What prevents baked goods from collapsing back to their original size once their leavening gas escapes or cools?
Baked goods remain firm because the heat of the oven or griddle coagulates* the protein and gelatinizes the starch in the batter or dough. If it were not for this action, the weight of the food's mass would cause many of the air pockets that were formerly supported by the pressure of the carbond dioxide, steam, or hot air to collapse.
*Coagulate: (to cause) to change from liquid
to a more solid state.
How does the choice of liquid affect the dough?
Bread made with water has a chewier texture and crisper crust than one made with milk. However, milk helps produce a more delicate texture and, because of its protein and sugar content, a deeper-hued crust.
What is the function of sugar in baked goods?
Sugar can make bread more tender because it postpones protein coagulation and thus allows the dough or batter to swell to a greater volume before heat stabilizes the structure. Also, heat will caramelize the sugar and give pancakes a golden brown color.

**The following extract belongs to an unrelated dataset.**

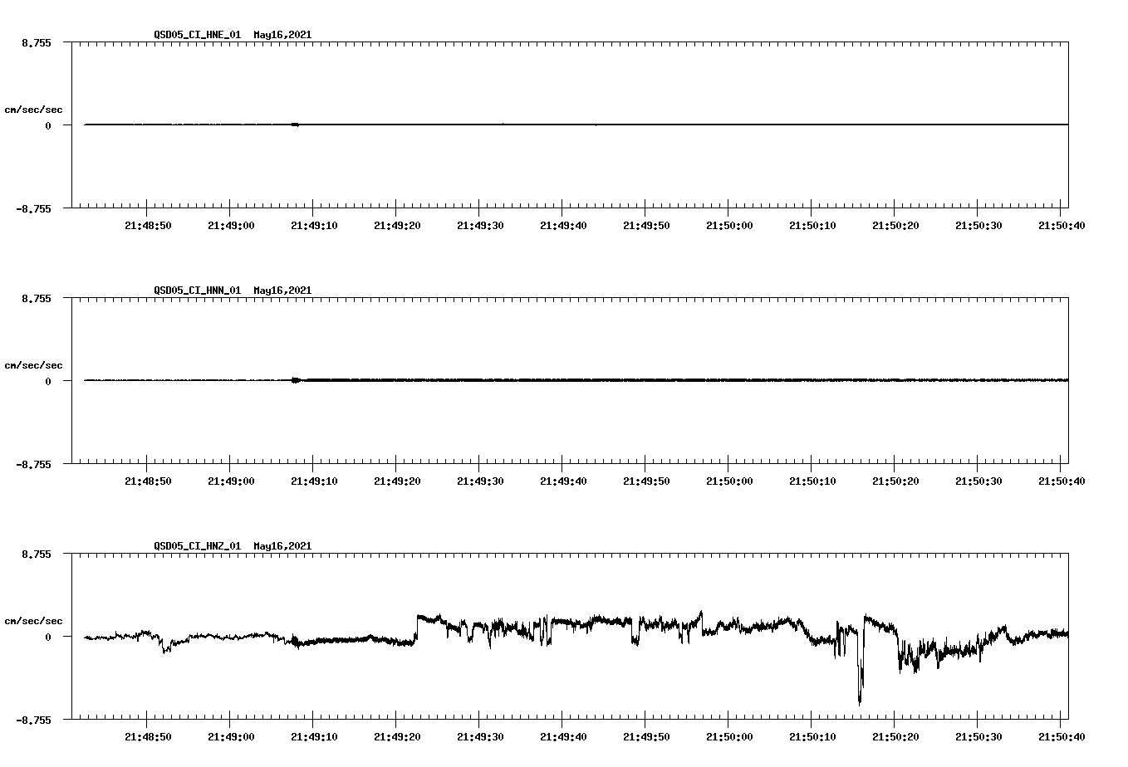
Task: Click the HNZ trace dip near 21:48:50
Action: point(164,652)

What is the function of egg in baked goods?
Milk and egg proteins coagulate into solid filaments when heated and so
contribute to the structure of the baked product. Without the support
given by heat-coagulated egg protein, popovers and cream puffs would not
maintain their puffed-up shapes. Eggs yolks also contain fat.
The fat tenderizes the product by separating starch granules from coagulated
protein. Finally, the fat content in a bread slows down moisture
loss, and thus it will not go stale as quickly.